* Your instructions: Each line of the listing that contains the word "pérdidas" is to be copied.

* Data to use:
__________

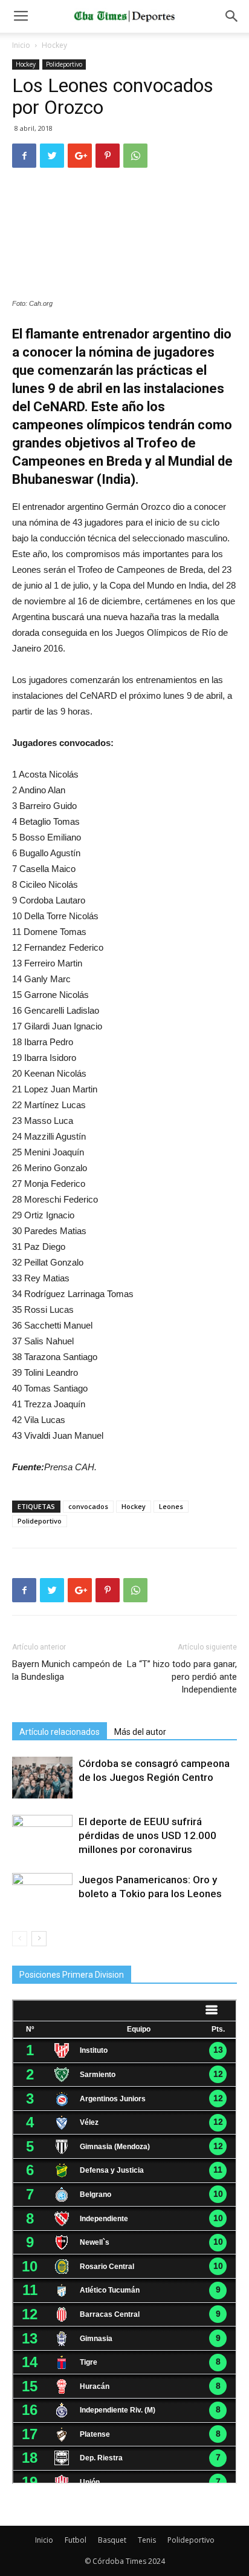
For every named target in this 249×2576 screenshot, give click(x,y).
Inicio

__________

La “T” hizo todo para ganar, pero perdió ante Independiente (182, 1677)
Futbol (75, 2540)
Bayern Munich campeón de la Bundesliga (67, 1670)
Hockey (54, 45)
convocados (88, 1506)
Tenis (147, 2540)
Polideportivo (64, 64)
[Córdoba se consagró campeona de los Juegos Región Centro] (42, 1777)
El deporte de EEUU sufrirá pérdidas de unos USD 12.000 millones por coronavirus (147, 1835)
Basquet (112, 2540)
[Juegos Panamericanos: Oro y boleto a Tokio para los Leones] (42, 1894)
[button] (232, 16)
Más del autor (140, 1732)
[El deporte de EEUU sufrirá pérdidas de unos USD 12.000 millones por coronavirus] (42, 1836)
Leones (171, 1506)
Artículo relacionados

__________

* Output of the exercise:
El deporte de EEUU sufrirá pérdidas de unos USD 12.000 millones por coronavirus (147, 1835)
[El deporte de EEUU sufrirá pérdidas de unos USD 12.000 millones por coronavirus] (42, 1836)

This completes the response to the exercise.